James grew up in a suburb of Kingston. His mother was a police detective and his father, who died in 2012, a judge.

"We were the Cosbys, or saw ourselves as such," he said last year. "My childhood was pretty boring."

He was into comics and music — not reggae, but Prince and Madonna and 1980s bands such as Men at Work — while reading everything he could, from novels and poetry to Rolling Stone magazine. That craving for things global helped form his wide-ranging aesthetic.

He worked in advertising in Jamaica for many years while nurturing his ambitions. In 2001 he participated in a workshop at the Calabash Literary Festival in Kingston and emerged with what became his first novel, "John Crow's Devil." It won wide attention when it was published in 2005. His second novel, "The Book of Night Women" (2009), a violent but lyrical story set on a 19th-century sugar plantation, cemented his reputation.

"The Booker says what we knew, and that is Marlon is one of the best writers in the world," Jamaican novelist Colin Channer, co-founder of Calabash, said Tuesday. "This brings the prestige and light to a lot of what has been going on in our little country, which the musicians have known all along."

Working on HBO series

Dozens of people die in "Seven Killings," a Quentin Tarantino-esque work that covers the world of drugs and political violence from 1970s Kingston to crack houses in 1980s New York.

It is being developed as an HBO series. James, who is on sabbatical from Macalester, has completed the screenplay for a pilot.

"We have a director attached, but we can't announce it yet," he told the Star Tribune.

James spent countless hours composing the book at coffee shops in the Twin Cities, where he moved in 2007 to teach English at Macalester. He said these sometimes raucous haunts were crucial in helping him hear the voices of his characters, especially those who speak in Jamaican dialect, or "Patwa."

In accepting his award Tuesday, James acknowledged reggae musicians for being "the first to recognize that the voice coming out our mouths was a legitimate voice for fiction and poetry."

The author has a full plate when he returns from London, including speaking engagements Oct. 29-30 at the Hopkins Center for the Arts as part of the Hennepin County Library's Pen Pals series.
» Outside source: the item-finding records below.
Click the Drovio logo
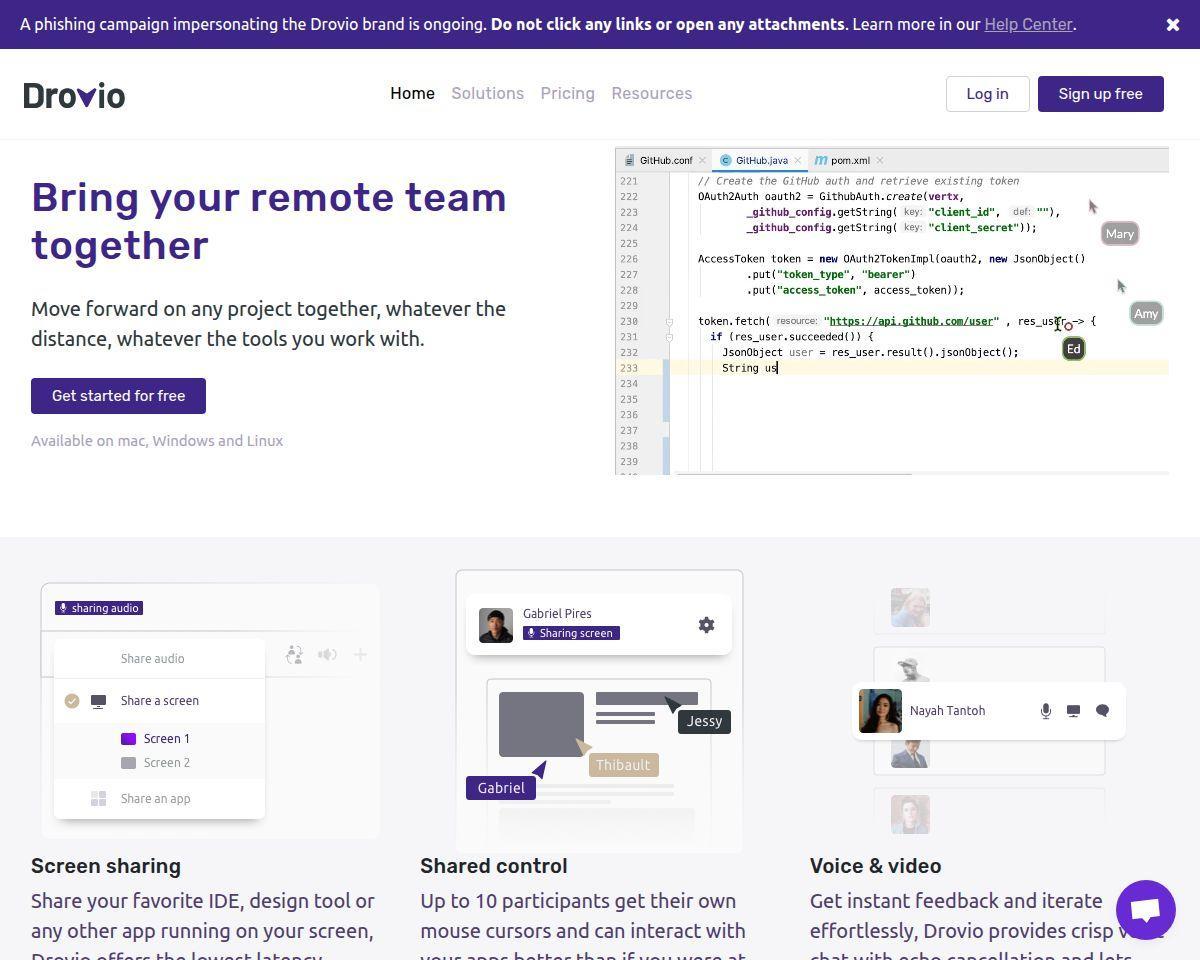The width and height of the screenshot is (1200, 960). [74, 95]
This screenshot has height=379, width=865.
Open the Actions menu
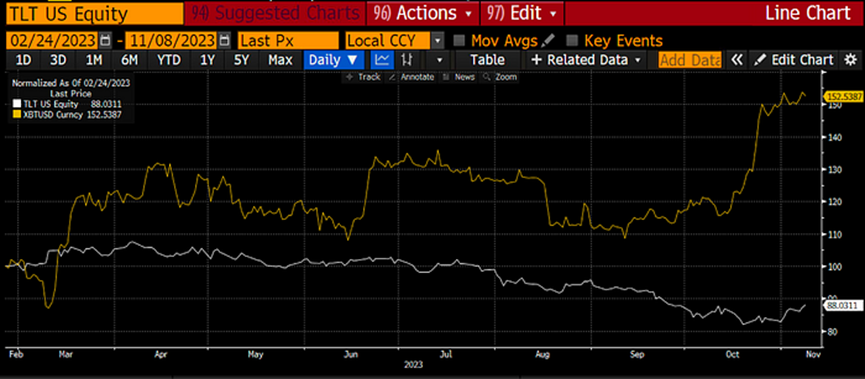tap(423, 13)
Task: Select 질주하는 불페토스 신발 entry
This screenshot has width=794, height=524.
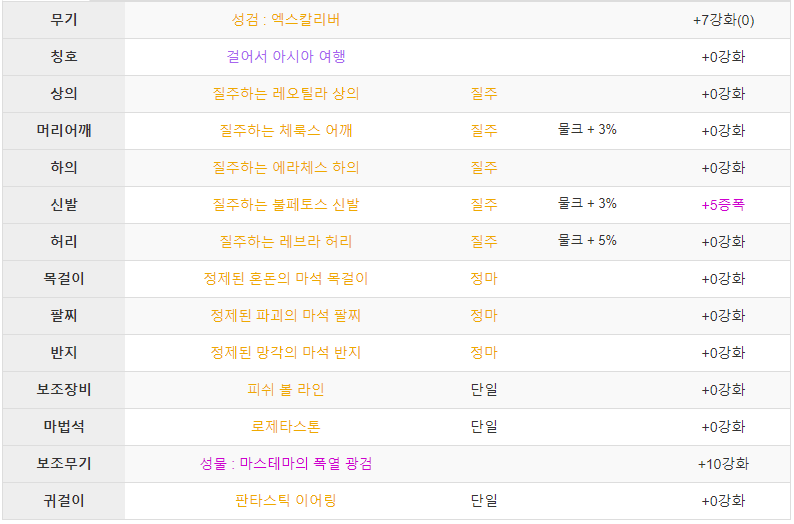Action: click(x=286, y=205)
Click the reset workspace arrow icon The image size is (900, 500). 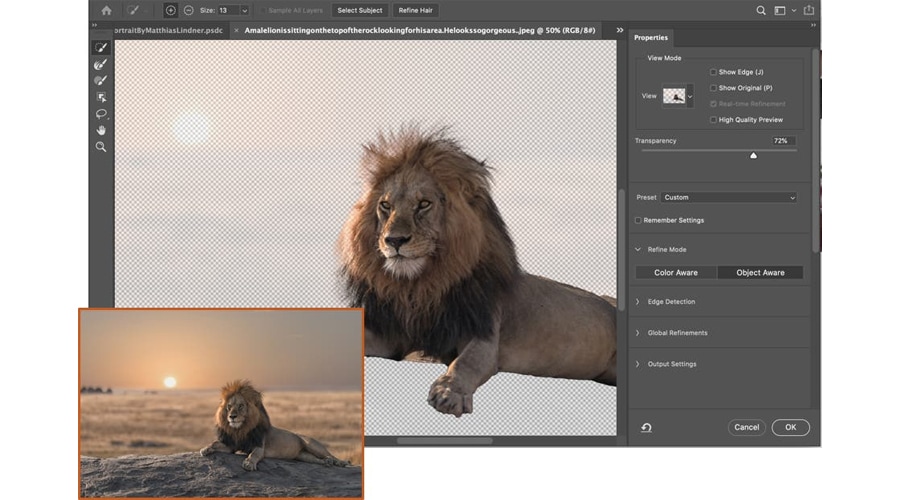point(646,427)
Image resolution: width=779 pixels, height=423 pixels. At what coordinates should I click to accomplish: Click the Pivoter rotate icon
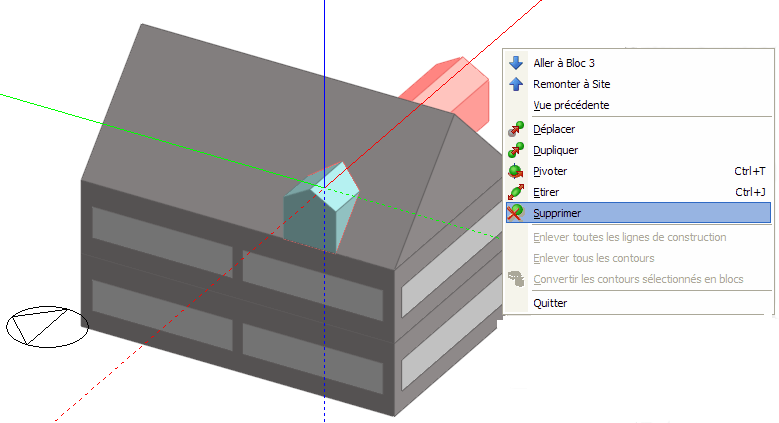click(x=516, y=171)
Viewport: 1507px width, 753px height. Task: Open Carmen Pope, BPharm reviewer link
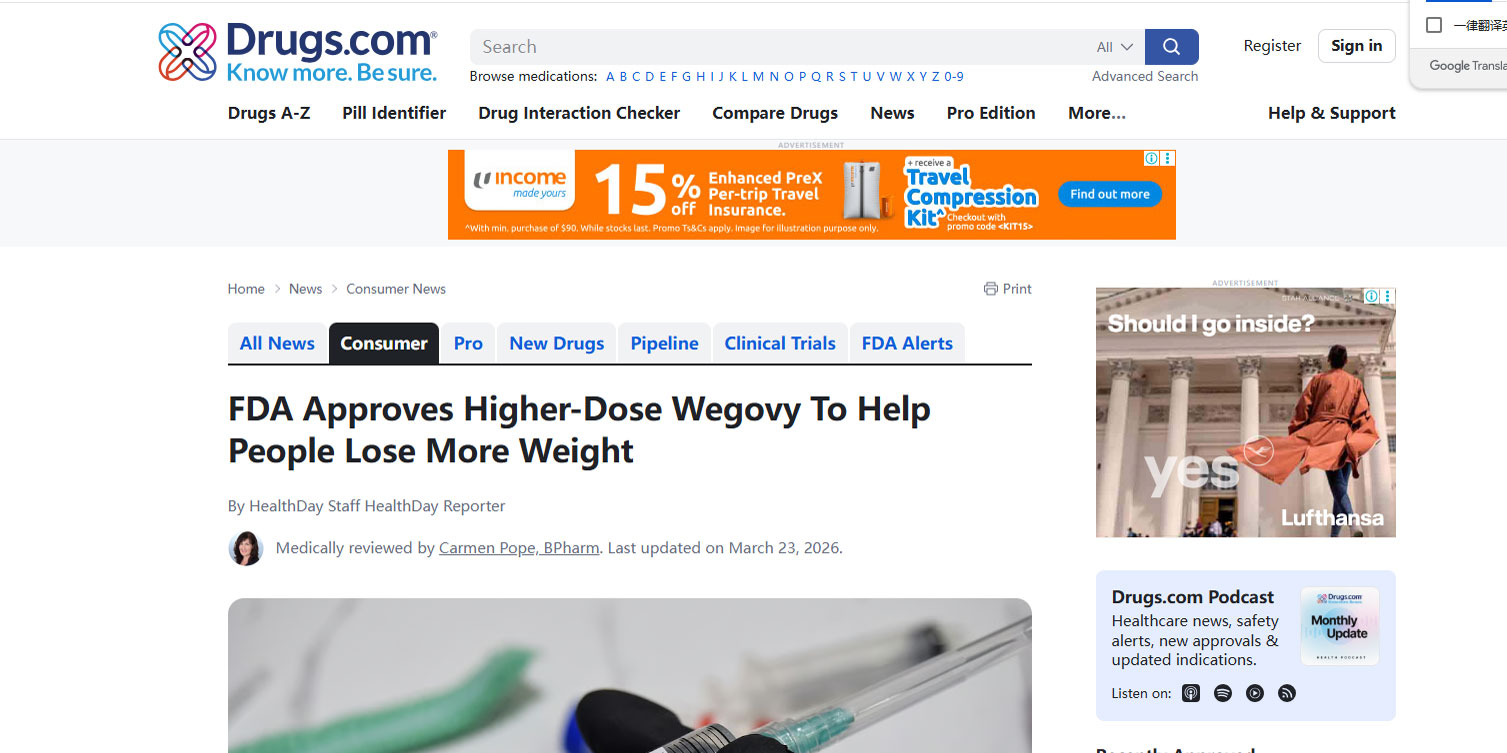pos(519,548)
His win brought an outpouring of kudos across social media, and expressions of pride from colleagues.

"I'm ecstatic and on a certain level, disbelieving" said Macalester President Brian Rosenberg. He said a communitywide reception, and perhaps a ticker-tape parade, is being planned for Oct. 28.

"This award," said Rosenberg, "is by many measures the most prestigious literary prize in the world. And Marlon is very deserving."